Mum-of-three Gillian, who now lives in London, said: “If I’d listened to other people I wouldn’t have ended up in the UK, wouldn’t have ended up doing theatre, The X-Files… sometimes you can succeed if you don’t toe the party line.”
After The X-Files, Gillian starred in BBC ’s Bleak House and film, The Last King of Scotland with James McAvoy.
Then, in 2016, she landed the female lead role of detective Stella Gibson in BBC drama The Fall alongside Jamie Dornan.
It was the same year she starred in the West End’s A Streetcar Named Desire.
“It felt like something changed in 2016,” Gillian recalled in podcast, The Envelope.
“In that year I was getting to play Blanche in Streetcar and in The Fall.
“I remember thinking, ‘If I die this year, I’ll be happy’. I get to play these amazing extraordinary women for different reasons.
One an absolute hot mess and the other supposedly under control. They were a real force for feminism.
“I thought, ‘If it all ends now, I’ve done what I came here to do’.
“Since then, I’ve been lucky with my gigs. I’m very lucky to have these opportunities.”
Gillian, who won an Emmy and Golden Globe for Scully and awards more recently for playing Margaret Thatcher in The Crown, is currently enjoying another purple patch in her telly career.
She’s back with a new series of comedy-drama The Great on Channel 4.
The show, which is loosely based on Catherine the Great, also stars Elle Fanning and Nicholas Hoult.
Gillian plays Catherine’s mother in The Great, and also recently appeared as President Franklin D. Roosevelt’s wife Eleanor in US series The First Lady, alongside Viola Davis and Michelle Pfeiffer.
But it was Sex Education which really captured fans’ imaginations and introduced a younger generation to Gillian’s talents.
Netflix has confirmed there will be a fourth series of the hit show, which stars Asa Butterfield and follows the sexual escapades of youngsters at Moordale Secondary School.
But Gillian – who reportedly split from The Crown writer Peter Morgan last year after four years together – admits she wasn’t convinced when she accepted the job.

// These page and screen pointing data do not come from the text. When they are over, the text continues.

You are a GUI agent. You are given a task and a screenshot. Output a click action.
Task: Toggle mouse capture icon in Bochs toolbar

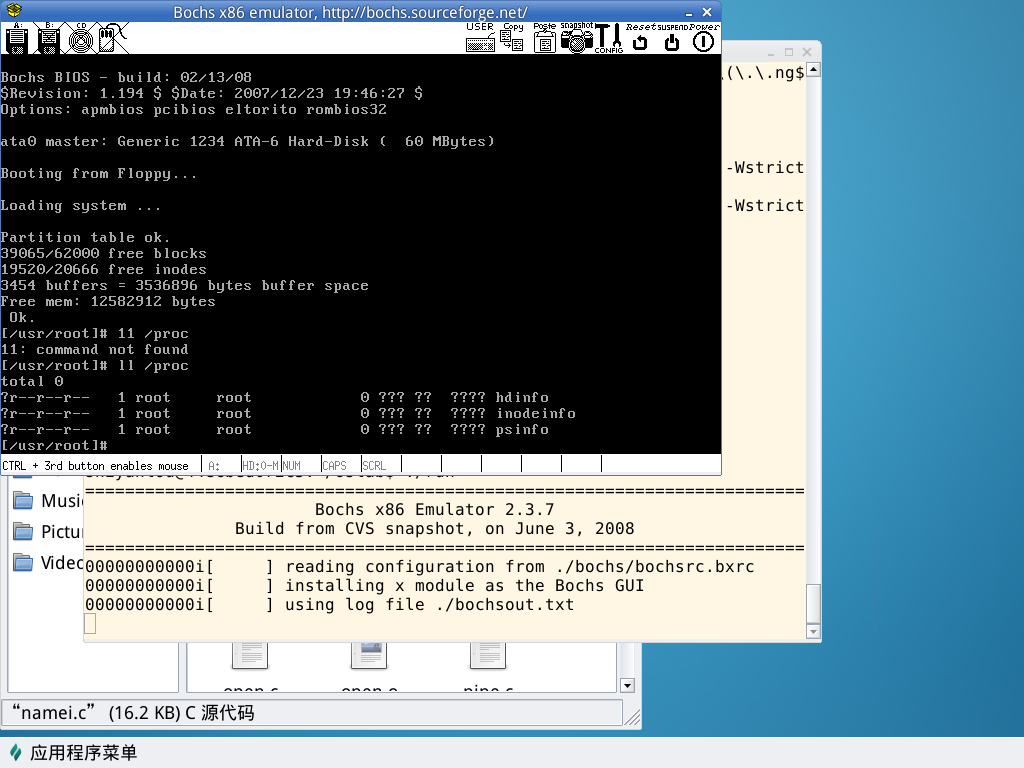pos(112,39)
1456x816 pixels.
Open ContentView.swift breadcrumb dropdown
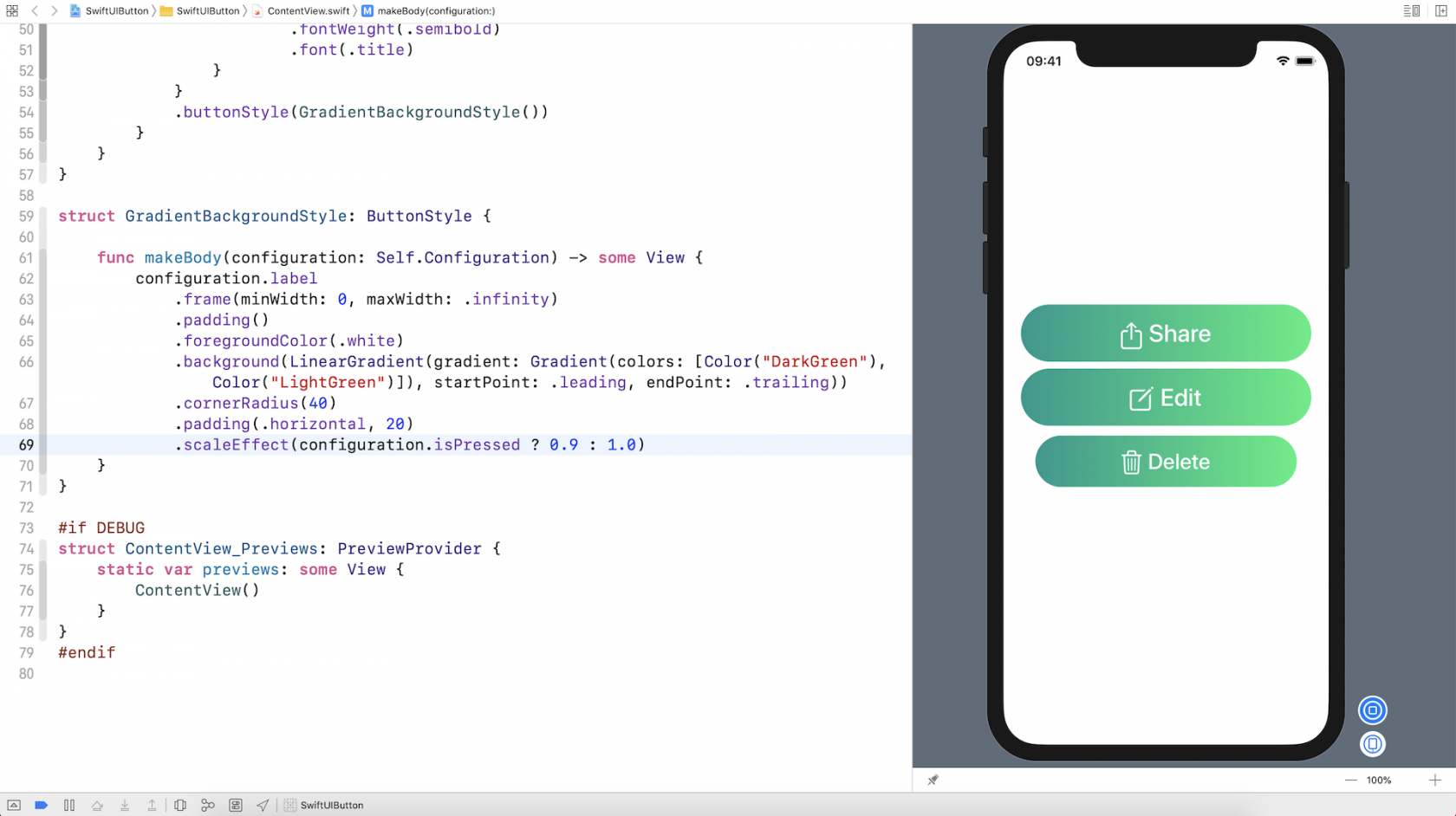click(308, 11)
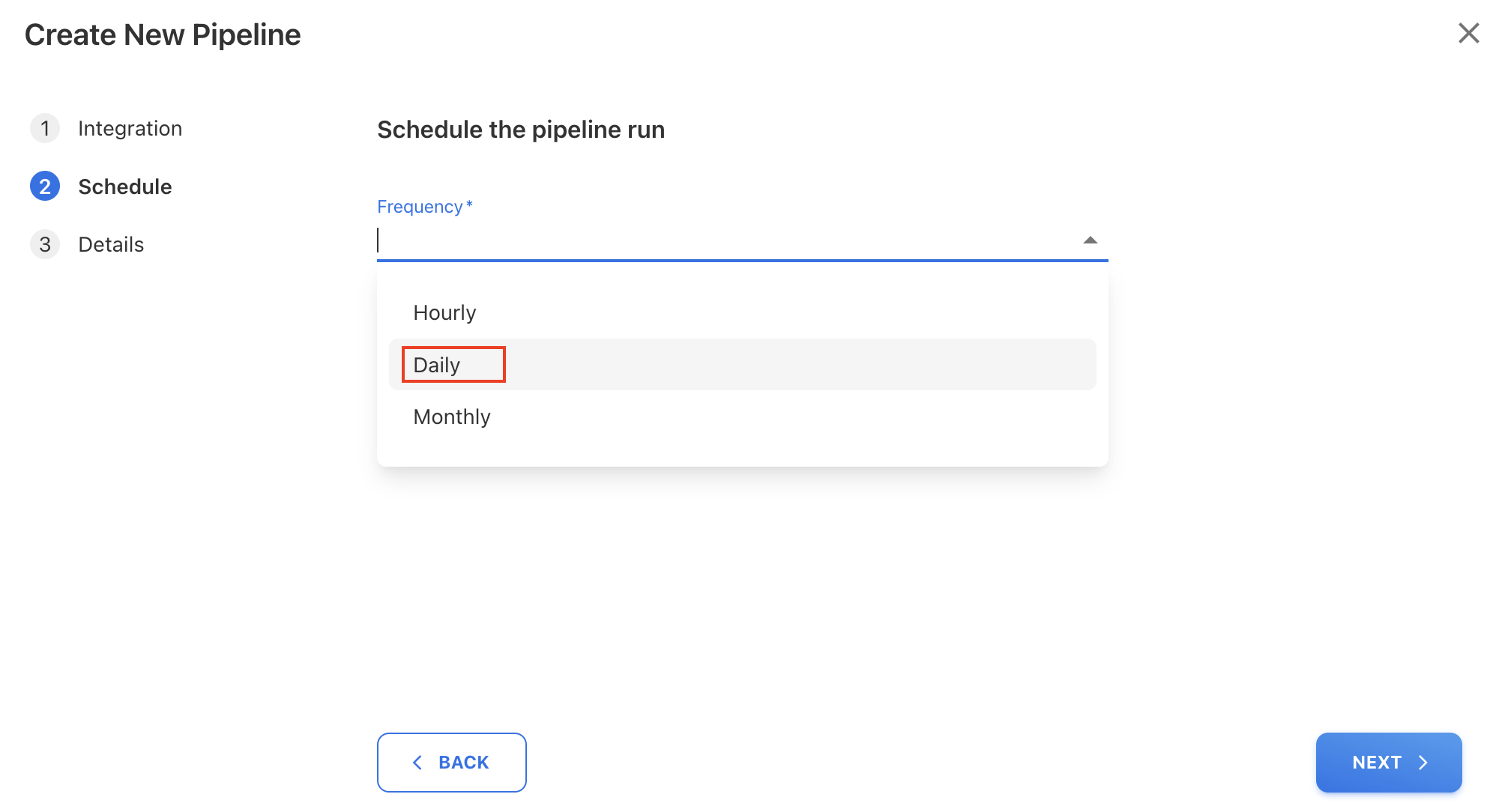Screen dimensions: 1493x812
Task: Click the left chevron in Back button
Action: pos(417,763)
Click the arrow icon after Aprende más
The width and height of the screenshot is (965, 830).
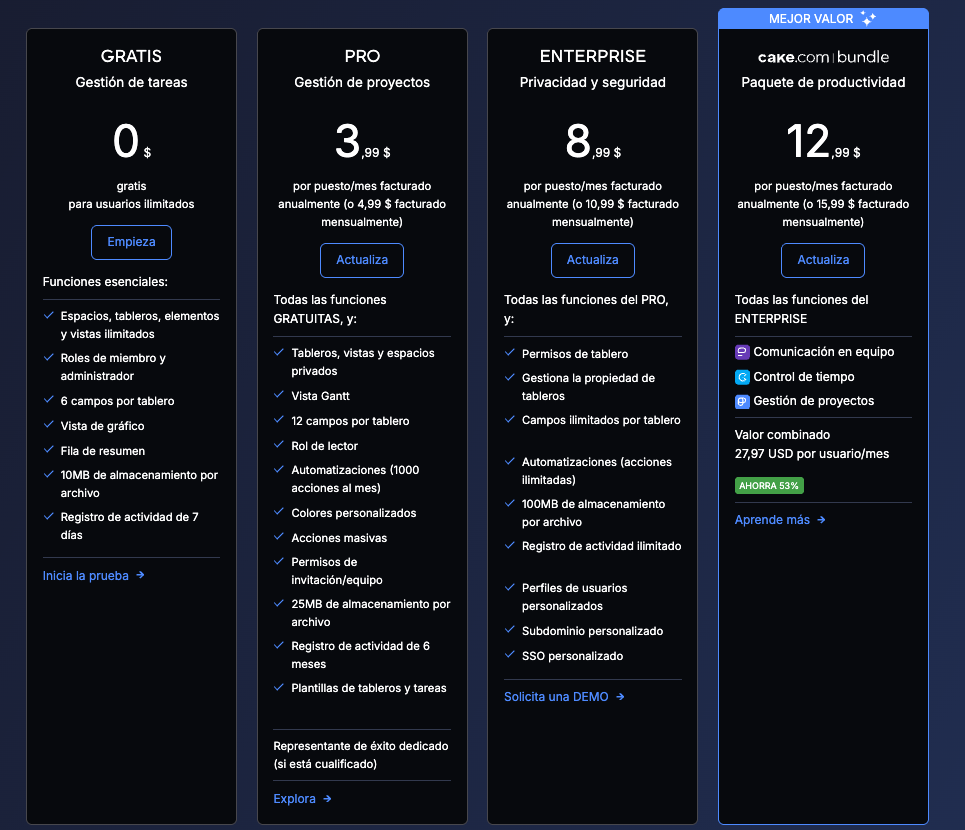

“I didn’t quite get the show at first,” she confessed. “I didn’t get how a therapist, a well-respected professional, could be so morally ambiguous in her personal life.
"But once the audience embraced it, it was almost as if I saw it through their eyes. It’s been a delight.
"I wouldn’t be talking about it in this way if I hadn’t been proved wrong.
“I was worried it was too broad… the comedy was too on the nose. Then I suddenly realised I was not the demographic.
"It really has smashed through all demographics.
“I watch documentaries. So going from watching docs on the Iraq War to Sex Education… it’s a big leap. It took me a while.”
With another biopic in the offing, it looks like we could be seeing even more of Gillian, too.
“I have one other in development, but I think I might pause as I don’t want to be the go-to actress for biopics,” she said.
“What’s interesting is that because I feel there are certain things I haven’t done yet, that keeps me hungry and reaching for the ultimate goal.
“When that happens, I will be shocked…surprised. In the meantime, it feels like it’s just putting one front of the other and being grateful.”